Egypte : une armée formée et équipée par le Pentagone

L’image des chars d’assaut qui surveillent les centres névralgiques du Caire, entourés par la marée de manifestants, est emblématique. Ce sont des M1A1 Abrams, les terribles tanks états-uniens de dernière génération, qui sont fabriqués en Egypte sur la base d’un accord de coproduction.

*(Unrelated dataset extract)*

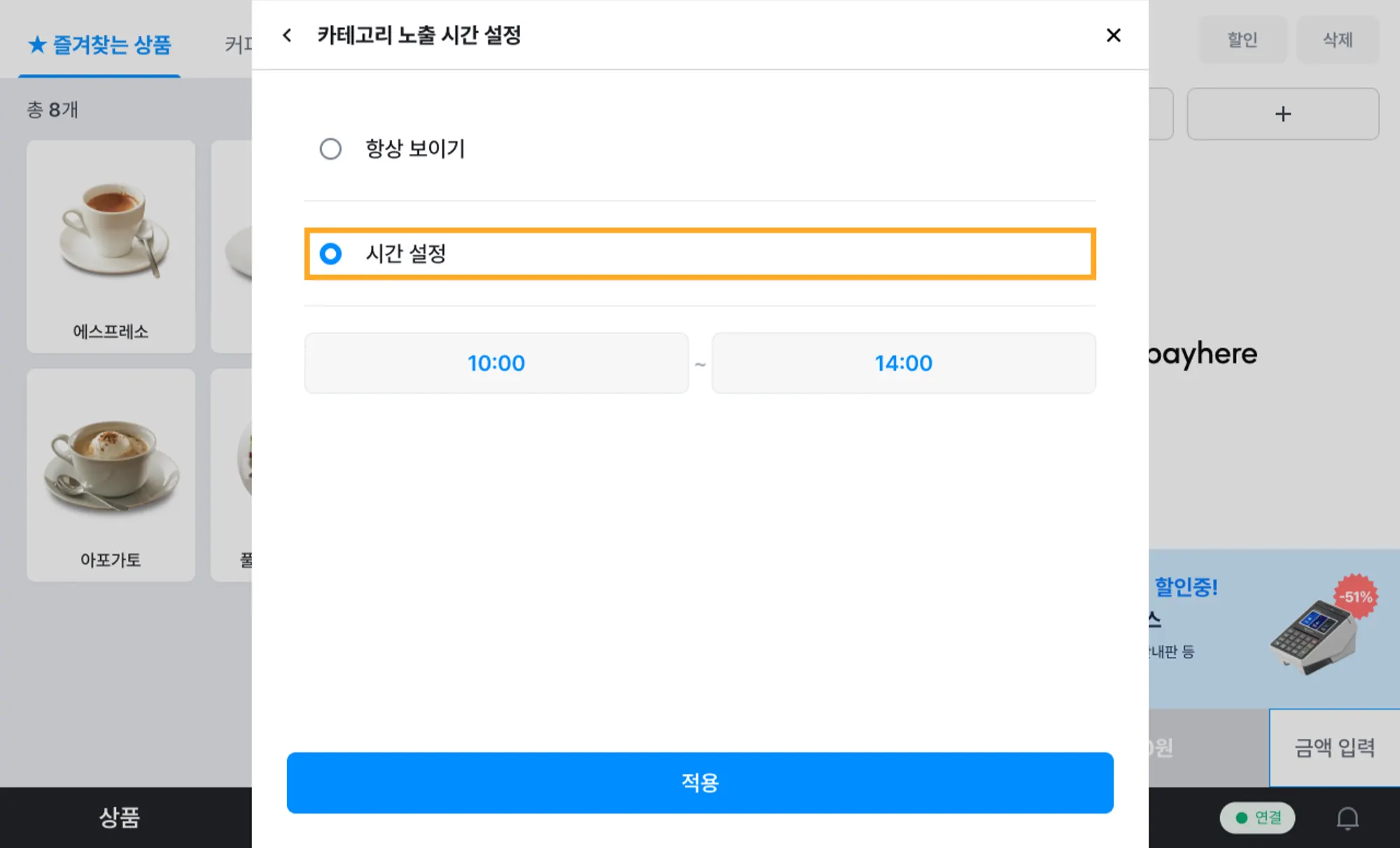Image resolution: width=1400 pixels, height=848 pixels.
Task: Select the 아포가토 product card
Action: pos(111,474)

Ils symbolisent à quel point les Etats-Unis se sont engagés dans la construction des forces armées égyptiennes et l’ampleur de la confiance qu’ils ont accordée au régime de Moubarak. En trente ans, Washington lui a fourni des aides militaires pour une valeur d’environ 60 milliards de dollars, selon les chiffres officiels, à quoi se sont ajoutés d’autres financements secrets.
 
 Actuellement le régime de Moubarak reçoit des USA environ 2 milliards de dollars annuels, se plaçant ainsi parmi les principaux bénéficiaires après Israël. La majeure partie de cette somme est dépensée dans l’achat d’armes états-uniennes. Comme leur valeur dépasse la disponibilité financière du gouvernement égyptien, celui-ci a accumulé une dette envers les Etats-Unis. Mais Washington a été généreuse : en 1990, pour récompenser l’Egypte de sa participation à l’imminente guerre contre l’Irak, elle lui a accordé une remise de dette militaire de 7 milliards de dollars. Dix ans après, elle lui a concédé un crédit extraordinaire de 3,2 milliards de dollars pour la modernisation des forces armées : celles-ci ont ainsi pu acquérir 24 chasseurs-bombardiers F-16 de dernière génération, 3 batteries de missiles Patriot et d’autres systèmes d’armes avancés. Le Pentagone a en outre fourni aux forces armées égyptiennes des armes qu’il a en excédent, ou qui sont remplacées par d’autres de nouvelle génération, pour une valeur annuelle de centaines de millions de dollars. En même temps il a entraîné des officiers et des soldats égyptiens, surtout des forces spéciales, en organisant l’opération « Bright Star », une grande manœuvre biennale qui se déroule en Egypte avec la participation d’environ 25 mille militaires états-uniens.
 
   De façon significative, dans les commandements établis par le Pentagone à l’échelle mondiale, l’Egypte de Moubarak n’entre pas dans le Commandement Africa mais a été détaché du continent pour être annexé au Commandement Central (CentCom), dont l’aire de responsabilité comprend le Moyen-Orient. L’Egypte, explique le CentCom, « joue un rôle clé dans l’exercice d’une influence stabilisatrice au Moyen-Orient », en particulier pour « faire face à l’instabilité croissante de Gaza ». Le CentCom continue donc à opérer en contact étroit avec les forces égyptiennes pour « bloquer les envois illicites d’armes aux extrémistes à Gaza, et pour empêcher que l’instabilité de Gaza ne se propage en Egypte et au-delà ». Le gouvernement égyptien, de fait, doit « faire face à une menace extrémiste interne ». L’aide extérieure états-unienne est donc « fondamentale pour renforcer le gouvernement égyptien ».
 
   Dans ce tableau, le thème de la dernière manœuvre « Bright Star » est significatif : « Des opérations militaires en terrain urbain ». Dans la manœuvre, conduite en octobre 2009 sous la direction du Pentagone et avec la participation de forces spéciales états-uniennes, des forces égyptiennes ont été entraînées à combattre une guerre non pas dans le désert mais à l’intérieur d’une grande métropole. La « Bright Star » s’est déroulée dans la « Moubarak Military City », le camp militaire construit exprès pour cette manœuvre, à quoi on a donné évidemment le nom du dictateur.
 
   Tout est prévu, donc, pour affronter la « menace extrémiste intérieure ». Sauf le fait que celle-ci a pris les dimensions d’une insurrection populaire. Sauf le fait qu’on ne sait pas comment vont se comporter ces militaires, en grande partie conscrits, qui à bord des chars d’assaut états-uniens made in Egypt, devraient assurer que l’Egypte, une fois Moubarak déchu, reste dans la sphère d’influence états-unienne.